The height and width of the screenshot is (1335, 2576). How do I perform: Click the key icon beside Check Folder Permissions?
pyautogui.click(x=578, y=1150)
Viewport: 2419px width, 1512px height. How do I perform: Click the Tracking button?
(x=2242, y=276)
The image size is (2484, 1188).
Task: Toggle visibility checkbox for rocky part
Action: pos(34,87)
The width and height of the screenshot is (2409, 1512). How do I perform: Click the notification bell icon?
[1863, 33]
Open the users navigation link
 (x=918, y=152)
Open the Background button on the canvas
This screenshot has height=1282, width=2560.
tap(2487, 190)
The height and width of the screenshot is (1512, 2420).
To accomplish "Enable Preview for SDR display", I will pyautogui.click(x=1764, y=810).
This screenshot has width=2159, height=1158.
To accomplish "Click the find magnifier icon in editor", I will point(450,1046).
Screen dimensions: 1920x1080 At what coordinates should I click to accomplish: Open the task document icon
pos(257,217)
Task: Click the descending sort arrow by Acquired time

Task goal: Write out every record exactly as it appears above.

Answer area:
The height and width of the screenshot is (1335, 2576). How do I perform: Click the key icon beside Check Folder Permissions?
pyautogui.click(x=578, y=1150)
Viewport: 2419px width, 1512px height. How do I perform: Click the Tracking button?
(x=2242, y=276)
The image size is (2484, 1188).
Task: Toggle visibility checkbox for rocky part
Action: pos(34,87)
The width and height of the screenshot is (2409, 1512). How do I perform: Click the notification bell icon?
[1863, 33]
Open the users navigation link
 (x=918, y=152)
Open the Background button on the canvas
This screenshot has height=1282, width=2560.
tap(2487, 190)
The height and width of the screenshot is (1512, 2420).
To accomplish "Enable Preview for SDR display", I will pyautogui.click(x=1764, y=810).
This screenshot has width=2159, height=1158.
To accomplish "Click the find magnifier icon in editor", I will point(450,1046).
Screen dimensions: 1920x1080 At what coordinates should I click to accomplish: Open the task document icon
pos(257,217)
Task: Click the descending sort arrow by Acquired time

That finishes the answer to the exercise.